A Materialização do Planejamento das Aquisições Públicas (Parte II)

 

2. Os valores unitários e totais da contratação do item.

Os valores da contratação envolvem a pesquisa de preços (referencial), este assunto é bastante complexo. São várias as situações prejudiciais à licitação e contrato, decorrentes de uma pesquisa de preços  (estimativa) mal elaborada. Entretanto, a nova redação da IN/SEGES/ME nº 01/2019, traz de forma clara que a “estimativa” é preliminar, ou seja, supõe-se que não seja definitiva, e nem poderia, visto que não existe mais nesse momento a elaboração dos Estudos Preliminares, como previa a IN/SEGES/MPDG nº 01/2018, revogada.

Assim, a redação do artigo 5º da nova instrução, a IN/SEGES/ME nº 01/2019, preconiza:

Art. 5° O setor requisitante, ao incluir um item no respectivo PAC, deverá informar:

(...)
VI - estimativa preliminar do valor;

 

Verifica-se que pela IN/SEGES/MPDG nº 05/2017, o momento da pesquisa de preços (estimativa) ocorre na fase dos Estudos Preliminares. Assim, pela nova sistemática da IN/SEGES/ME nº 01/2019, depreende-se que haverá uma estimativa prévia no momento da elaboração do PAC e outra estimativa no momento da formalização processual, conforme a IN/SEGES/MPDG nº 05/2017.

Sabemos que mesmo diante de tais estimativas, essas informações (preços) não podem ser uma mera estimativa (aleatória), como também não hão de ser absolutas (definitivas), pois, o momento da indicação do valor (estimado) é diferente do momento que da licitação, podendo haver alteração significativa.

 

3. A data estimada para a necessidade do item. 

Existe a obrigatoriedade da previsão do período da necessidade da contratação que pode ser imediato ou não. Esta previsão tem que está bem definida para que não haja “delay” (atraso) na contratação, comprometendo a execução,  sabendo-se que dependendo do objeto, o objeto poderá levar vários meses até a sua contratação.

 

 4. O grau de prioridade da contratação.  

A prioridade  do objeto da contratação (definição de escala de prioridade, dentre as demais), tema difícil pois envolve a Alta Administração. 

É de suma importância que a  motivação da PRIORIDADE do objeto a ser contratado seja registrada nos autos. O momento, a contextualização, a motivação e os responsáveis pela definição das prioridades, devem vir expressamente nos autos do processo de contratação, e, caso haja mudança na gestão e mudança na prioridade, esses fatos devem estar expressos, observando não só as escolhas, mas a análise das consequências juridicas.

Observamos que na instrução normativa revogada, era exigido da Equipe de Planejamento a elaboração dos Estudos Preliminares e o Gerenciamento de Riscos ( Mapa de Riscos)  na fase da elaboração do PAC e sua inserção nos PGC.

Entendendo-se que os Estudos preliminares envolvem uma série de informações, os quais necessitarão de conhecimentos específicos referentes à necessidade, caracterização do objeto quantidade, qualificação técnica, definição de documentos comprobatórios quanto às exigências editalícias; procedimentos de gestão e fiscalização do objeto, além da necessidade de um prazo razoável para discussão sobre o objeto, inclusive para consultar a melhor solução disponível no  mercado, a retirada de tal exigência nesse momento, foi uma decisão acertada.

A boa governança além do específico e direcionado combate à Corrupção implica na boa administração dos recursos públicos como um todo.
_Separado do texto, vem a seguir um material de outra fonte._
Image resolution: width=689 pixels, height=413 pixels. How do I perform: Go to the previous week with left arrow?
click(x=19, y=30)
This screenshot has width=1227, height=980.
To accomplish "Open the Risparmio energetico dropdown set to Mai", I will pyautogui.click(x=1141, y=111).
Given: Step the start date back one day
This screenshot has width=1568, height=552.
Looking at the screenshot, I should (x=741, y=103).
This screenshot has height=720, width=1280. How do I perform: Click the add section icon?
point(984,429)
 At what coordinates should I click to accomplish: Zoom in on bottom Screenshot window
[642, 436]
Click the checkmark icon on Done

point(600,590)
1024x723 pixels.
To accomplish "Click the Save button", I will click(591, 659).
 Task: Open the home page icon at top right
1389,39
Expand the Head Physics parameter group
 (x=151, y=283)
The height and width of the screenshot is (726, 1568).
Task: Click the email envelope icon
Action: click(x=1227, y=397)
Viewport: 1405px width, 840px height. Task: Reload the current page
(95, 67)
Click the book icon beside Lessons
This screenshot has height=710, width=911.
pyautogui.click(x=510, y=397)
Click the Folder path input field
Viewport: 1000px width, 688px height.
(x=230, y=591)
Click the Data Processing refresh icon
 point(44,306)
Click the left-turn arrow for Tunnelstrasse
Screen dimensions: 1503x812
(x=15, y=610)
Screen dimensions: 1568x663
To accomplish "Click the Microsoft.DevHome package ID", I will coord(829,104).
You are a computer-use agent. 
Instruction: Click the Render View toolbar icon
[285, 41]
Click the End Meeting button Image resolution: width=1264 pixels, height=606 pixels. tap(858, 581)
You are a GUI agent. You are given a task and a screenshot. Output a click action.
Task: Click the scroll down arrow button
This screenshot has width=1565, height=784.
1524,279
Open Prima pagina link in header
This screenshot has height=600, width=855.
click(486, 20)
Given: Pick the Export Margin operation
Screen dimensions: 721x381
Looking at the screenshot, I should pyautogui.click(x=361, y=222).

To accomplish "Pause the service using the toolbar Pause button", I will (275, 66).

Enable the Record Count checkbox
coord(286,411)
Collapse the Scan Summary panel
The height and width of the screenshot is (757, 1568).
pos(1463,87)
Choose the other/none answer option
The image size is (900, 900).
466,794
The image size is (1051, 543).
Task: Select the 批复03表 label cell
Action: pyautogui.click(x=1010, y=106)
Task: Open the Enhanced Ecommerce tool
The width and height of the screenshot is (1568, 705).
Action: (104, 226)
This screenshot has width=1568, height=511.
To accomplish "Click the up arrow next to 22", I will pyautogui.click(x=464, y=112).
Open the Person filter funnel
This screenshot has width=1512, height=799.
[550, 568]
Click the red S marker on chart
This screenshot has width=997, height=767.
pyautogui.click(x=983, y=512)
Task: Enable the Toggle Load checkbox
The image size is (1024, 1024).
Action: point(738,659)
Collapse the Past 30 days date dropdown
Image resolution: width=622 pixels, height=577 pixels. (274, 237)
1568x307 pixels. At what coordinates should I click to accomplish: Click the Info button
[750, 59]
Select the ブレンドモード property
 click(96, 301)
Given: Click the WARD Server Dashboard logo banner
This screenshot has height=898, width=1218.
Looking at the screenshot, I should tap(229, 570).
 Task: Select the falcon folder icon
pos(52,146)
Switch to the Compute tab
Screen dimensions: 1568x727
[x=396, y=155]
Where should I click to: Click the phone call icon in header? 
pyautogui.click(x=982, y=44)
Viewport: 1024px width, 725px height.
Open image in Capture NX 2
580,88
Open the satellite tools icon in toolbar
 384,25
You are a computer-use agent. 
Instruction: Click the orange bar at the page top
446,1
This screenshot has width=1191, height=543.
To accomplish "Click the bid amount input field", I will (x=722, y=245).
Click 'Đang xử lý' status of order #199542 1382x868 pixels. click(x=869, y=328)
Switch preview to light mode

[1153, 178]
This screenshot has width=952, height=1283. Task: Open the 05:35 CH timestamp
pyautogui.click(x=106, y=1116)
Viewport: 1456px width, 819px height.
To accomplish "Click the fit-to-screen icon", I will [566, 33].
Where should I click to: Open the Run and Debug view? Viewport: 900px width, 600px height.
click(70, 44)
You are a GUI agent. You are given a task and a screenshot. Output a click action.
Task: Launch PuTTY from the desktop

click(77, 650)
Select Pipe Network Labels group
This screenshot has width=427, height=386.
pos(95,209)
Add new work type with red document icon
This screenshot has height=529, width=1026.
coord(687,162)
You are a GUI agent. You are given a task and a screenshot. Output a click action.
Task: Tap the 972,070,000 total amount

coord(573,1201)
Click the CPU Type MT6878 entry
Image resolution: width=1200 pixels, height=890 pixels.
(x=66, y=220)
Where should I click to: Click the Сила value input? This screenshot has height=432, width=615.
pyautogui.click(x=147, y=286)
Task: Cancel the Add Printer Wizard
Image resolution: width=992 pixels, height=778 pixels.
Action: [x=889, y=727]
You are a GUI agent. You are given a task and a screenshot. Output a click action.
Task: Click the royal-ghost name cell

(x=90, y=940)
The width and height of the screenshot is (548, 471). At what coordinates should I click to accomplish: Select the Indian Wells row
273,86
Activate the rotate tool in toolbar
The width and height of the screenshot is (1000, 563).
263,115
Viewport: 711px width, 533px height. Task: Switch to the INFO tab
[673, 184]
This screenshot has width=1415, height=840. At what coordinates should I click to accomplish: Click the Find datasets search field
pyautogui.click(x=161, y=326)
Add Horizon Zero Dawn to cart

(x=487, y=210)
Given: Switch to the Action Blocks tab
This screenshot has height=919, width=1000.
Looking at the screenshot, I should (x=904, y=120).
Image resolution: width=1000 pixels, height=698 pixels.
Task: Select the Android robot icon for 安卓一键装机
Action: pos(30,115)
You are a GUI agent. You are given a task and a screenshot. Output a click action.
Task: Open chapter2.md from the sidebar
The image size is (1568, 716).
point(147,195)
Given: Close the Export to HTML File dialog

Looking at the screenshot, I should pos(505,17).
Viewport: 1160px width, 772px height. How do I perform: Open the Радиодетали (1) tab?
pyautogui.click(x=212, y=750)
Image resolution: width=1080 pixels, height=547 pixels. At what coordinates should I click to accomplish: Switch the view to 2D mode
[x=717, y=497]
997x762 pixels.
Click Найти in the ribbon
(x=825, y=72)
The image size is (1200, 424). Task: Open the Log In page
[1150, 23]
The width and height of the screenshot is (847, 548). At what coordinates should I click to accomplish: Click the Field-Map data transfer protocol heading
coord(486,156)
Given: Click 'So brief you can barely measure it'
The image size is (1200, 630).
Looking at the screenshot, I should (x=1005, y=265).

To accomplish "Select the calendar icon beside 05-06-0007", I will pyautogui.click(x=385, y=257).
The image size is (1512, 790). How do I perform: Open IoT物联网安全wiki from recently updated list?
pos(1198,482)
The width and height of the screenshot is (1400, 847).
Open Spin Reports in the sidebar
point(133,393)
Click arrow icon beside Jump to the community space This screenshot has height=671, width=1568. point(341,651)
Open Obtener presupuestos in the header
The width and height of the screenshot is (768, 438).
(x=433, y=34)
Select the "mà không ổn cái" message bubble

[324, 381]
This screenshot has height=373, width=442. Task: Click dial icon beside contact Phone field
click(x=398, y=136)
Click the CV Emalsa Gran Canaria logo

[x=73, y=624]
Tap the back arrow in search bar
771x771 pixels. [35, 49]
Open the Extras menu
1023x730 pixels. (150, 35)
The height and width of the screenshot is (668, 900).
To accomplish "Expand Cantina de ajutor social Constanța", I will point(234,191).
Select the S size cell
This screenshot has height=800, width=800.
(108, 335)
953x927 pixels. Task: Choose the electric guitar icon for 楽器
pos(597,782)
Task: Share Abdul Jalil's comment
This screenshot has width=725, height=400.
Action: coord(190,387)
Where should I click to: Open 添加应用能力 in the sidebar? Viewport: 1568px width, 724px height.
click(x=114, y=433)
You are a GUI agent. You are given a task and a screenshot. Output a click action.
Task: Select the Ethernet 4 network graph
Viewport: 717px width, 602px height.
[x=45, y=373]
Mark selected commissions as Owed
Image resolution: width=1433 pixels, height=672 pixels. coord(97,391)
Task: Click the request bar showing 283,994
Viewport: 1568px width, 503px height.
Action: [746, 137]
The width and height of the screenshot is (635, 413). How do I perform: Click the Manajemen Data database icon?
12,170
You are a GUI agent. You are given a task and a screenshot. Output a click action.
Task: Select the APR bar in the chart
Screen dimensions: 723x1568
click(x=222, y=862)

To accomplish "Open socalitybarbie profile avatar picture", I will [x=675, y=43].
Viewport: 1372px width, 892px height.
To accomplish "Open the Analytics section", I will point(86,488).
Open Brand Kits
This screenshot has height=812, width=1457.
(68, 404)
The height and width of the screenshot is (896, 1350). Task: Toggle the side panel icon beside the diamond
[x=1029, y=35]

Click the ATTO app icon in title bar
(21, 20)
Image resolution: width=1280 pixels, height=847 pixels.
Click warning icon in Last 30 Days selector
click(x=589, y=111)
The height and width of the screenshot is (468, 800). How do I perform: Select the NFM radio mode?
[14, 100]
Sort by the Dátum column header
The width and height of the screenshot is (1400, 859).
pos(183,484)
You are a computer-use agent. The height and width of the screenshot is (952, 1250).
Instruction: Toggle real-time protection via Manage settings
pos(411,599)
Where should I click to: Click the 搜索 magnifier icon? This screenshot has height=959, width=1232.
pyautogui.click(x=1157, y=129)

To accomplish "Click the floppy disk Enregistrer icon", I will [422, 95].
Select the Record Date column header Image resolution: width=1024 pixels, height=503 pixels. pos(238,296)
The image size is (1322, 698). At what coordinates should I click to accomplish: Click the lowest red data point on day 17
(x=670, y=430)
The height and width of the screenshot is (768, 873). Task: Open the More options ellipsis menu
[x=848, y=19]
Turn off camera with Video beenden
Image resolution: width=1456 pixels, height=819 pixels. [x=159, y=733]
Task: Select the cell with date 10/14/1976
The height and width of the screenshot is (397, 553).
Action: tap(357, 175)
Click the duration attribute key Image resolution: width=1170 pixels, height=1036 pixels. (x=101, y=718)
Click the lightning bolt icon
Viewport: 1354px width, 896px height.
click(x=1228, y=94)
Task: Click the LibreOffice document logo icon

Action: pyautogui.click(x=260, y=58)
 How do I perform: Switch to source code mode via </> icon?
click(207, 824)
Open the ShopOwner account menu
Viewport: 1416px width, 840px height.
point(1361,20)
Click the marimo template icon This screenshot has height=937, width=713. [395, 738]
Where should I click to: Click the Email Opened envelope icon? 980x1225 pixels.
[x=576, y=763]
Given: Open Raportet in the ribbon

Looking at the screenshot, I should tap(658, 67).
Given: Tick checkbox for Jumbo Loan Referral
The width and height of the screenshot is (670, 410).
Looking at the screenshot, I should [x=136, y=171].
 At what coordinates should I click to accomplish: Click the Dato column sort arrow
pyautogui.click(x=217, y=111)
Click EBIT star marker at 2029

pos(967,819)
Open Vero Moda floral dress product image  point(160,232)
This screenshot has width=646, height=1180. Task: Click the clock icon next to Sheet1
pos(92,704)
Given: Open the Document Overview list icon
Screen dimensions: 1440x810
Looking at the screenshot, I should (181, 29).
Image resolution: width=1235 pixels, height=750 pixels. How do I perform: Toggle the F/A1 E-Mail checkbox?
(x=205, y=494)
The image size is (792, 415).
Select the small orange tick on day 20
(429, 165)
O Plano Anual de contratações surge como uma ferramenta fundamental de controle dos recursos públicos,  sua visibilidade na internete e a possibilidade de acesso às informações dos futuros investimentos pela sociedade, com certeza abre um caminho sem volta de boas práticas na Administração.

 

5. Situações Práticas

Muitas são as situações que ocorrem em razão da falta de Planejamento e  ausência na transparência das informações sobre as compras e contratos com recursos públicos. Numa situação corriqueira, podemos exemplificar uma aquisição de medicamentos qualquer solicitada pela área requisitante  de um determinado órgão público, que não consegue definir/especificar o objeto corretamente. Ocorre que ainda assim, diante da urgência, essa área emite uma requisição (DOD) e envia para a área de licitação providenciar a compra; a área de licitação (compras) formaliza o processo de licitação, tendo como base o termo de referência (especificações inadequado) elaborado pela área requisitante; a área de compras faz a aquisição e envia ao Almoxarifado/Requisitante que  recebe o objeto. O que ocorre agora?

A área requisitante recebe ao objeto, constata que não se trata do objeto que deseja, e afirma que não atende a sua necessidade. Observe que nem sempre o requisitante compreende porque o objeto não atende sua requisição. Bem, após a constatação do “erro”, ou  o requisitante recebe o objeto adquirido e armazena ou cancela o item gerando um prejuízo ao fornecedor e a Administração, pois, deverá refazer a contratação. Não precisamos dizer o que acontece se o objeto inservível for recebido, já imaginamos onde irá parar.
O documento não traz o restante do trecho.